There are several layers of fault tolerance in S2D:
- Storage Spaces virtual disks: You choose the resilience of a virtual disk at the time of creation. If you chose three-way mirroring that’s commonly used in larger installations, then the 1 GB extents that make up each file are stored on three different servers. If a disk fails, then there is automated recovery to the remaining disks.
- S2D nodes: If one of the servers is permanently lost, then data is available via mirroring on the other nodes. A manual task is done to rebalance the data from the lost node to the remaining nodes. This process is not automated because servers are more likely to be offline for a short amount of time due to maintenance or a crash. If a server recovers, then an automated resync occurs to bring its storage back up to date.
- ReFS: One of the benefits of ReFS is that it offers many layers to protect against data and metadata corruption via checksums and backups. Bit rot can be prevented using these mechanisms.
Note that a lower priority is used for recovery actions so that the performance foreground tasks, such as running virtual machines, is not impacted.
SMB Direct (RDMA) is required to network the nodes of a S2D cluster. RDMA provides:
- High bandwidth
- Low latency
- Minimized CPU utilization
One might question the cost of something like 40 Gbps ROCE v2, but this cost will be more than absorbed by the low cost of the storage system that is using SATA disks. This form of networking also allows hosts to make the most of SSD or NVMe disks.
Storage performance is enabled with tiered storage. A heat map tracks the popularity of data and moves hot data to the NVMe/SSD tier and colder data to the HDD tier. This offers the affordable scalability of SATA HDDs at the lower end and the speed of NVMe at the higher end, thus targeting spending in a very granular way. A write-back cache is enabled in tiered virtual disks to absorb spikes in write activity.
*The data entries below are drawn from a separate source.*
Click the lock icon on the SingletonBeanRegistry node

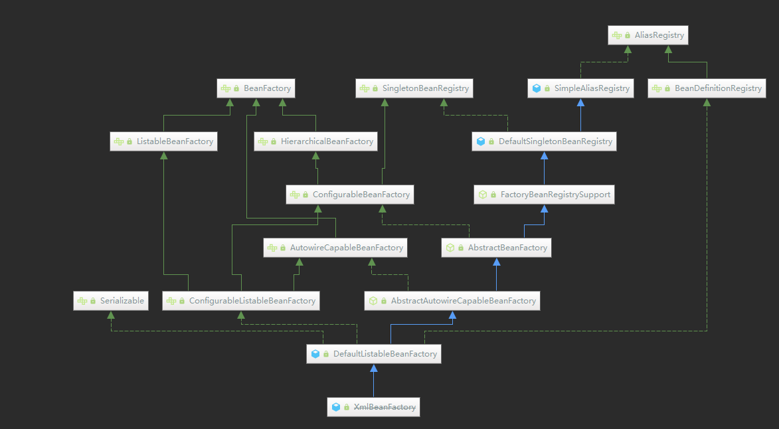pos(375,88)
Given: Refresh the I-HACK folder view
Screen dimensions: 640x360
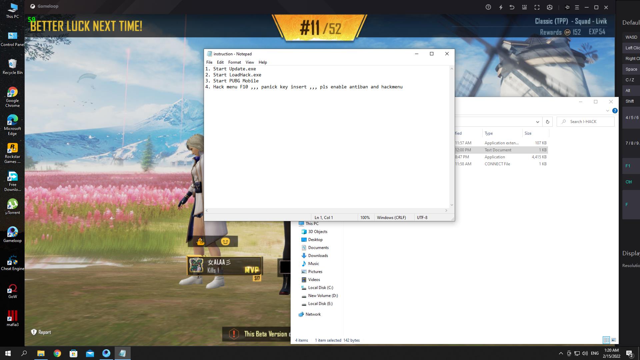Looking at the screenshot, I should pyautogui.click(x=547, y=122).
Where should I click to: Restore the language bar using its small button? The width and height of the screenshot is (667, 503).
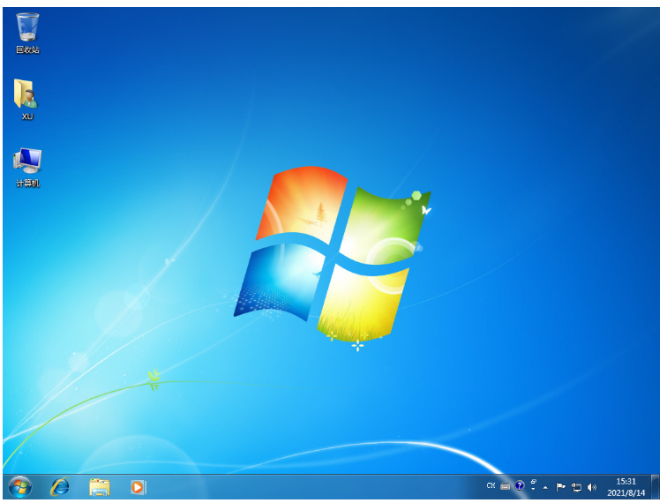pyautogui.click(x=534, y=482)
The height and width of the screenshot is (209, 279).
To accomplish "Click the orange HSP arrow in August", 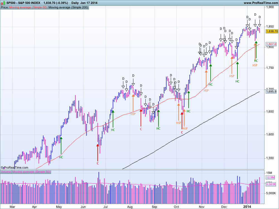I will [x=133, y=103].
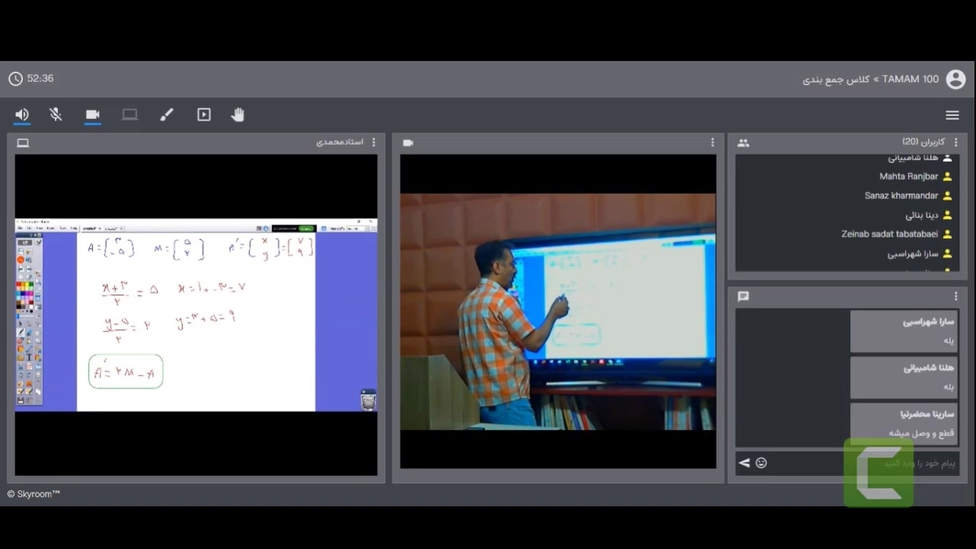
Task: Click the send message arrow icon
Action: [744, 463]
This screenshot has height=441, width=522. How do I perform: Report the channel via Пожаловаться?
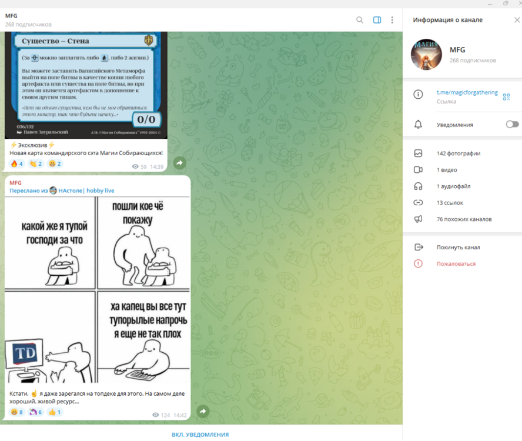[x=456, y=264]
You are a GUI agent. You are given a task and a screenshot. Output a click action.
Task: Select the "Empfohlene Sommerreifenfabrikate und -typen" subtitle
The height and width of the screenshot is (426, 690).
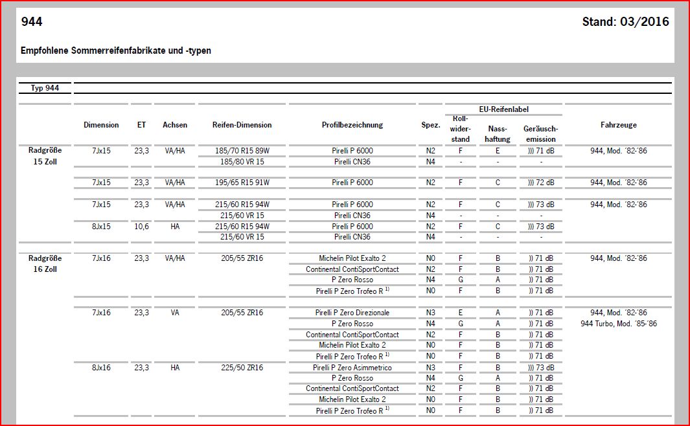click(x=116, y=50)
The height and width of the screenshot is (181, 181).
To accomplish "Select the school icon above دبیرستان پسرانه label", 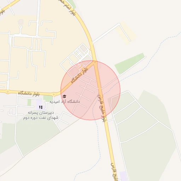I will 41,107.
WS2016 ReFS also offers improves performance:
- The zeroing out of creating fixed VHD/X files or extending dynamic VHD/X files has been turned into a near instant metadata operation.
- The merging of checkpoints (formerly AKA snapshots) is a zero data move operation that improves the performance of file-based backups.
Scaling Out and In
It is easy to add capacity to an S2D cluster. Simply add a new server with DAS storage to the cluster and rebalance the extents across each node, and note that this is a low priority IO task. You can also remove a server from an S2D cluster.
A few companies have invested in Storage Spaces with shared JBODs, and those that picked their hardware wisely realized great savings with awesome performance. Microsoft continues to invest in that architecture but S2D in combination with SMB 3.0 networking offers a new way to deploy interesting designs, both for large scale environments and small to mid-sized organizations.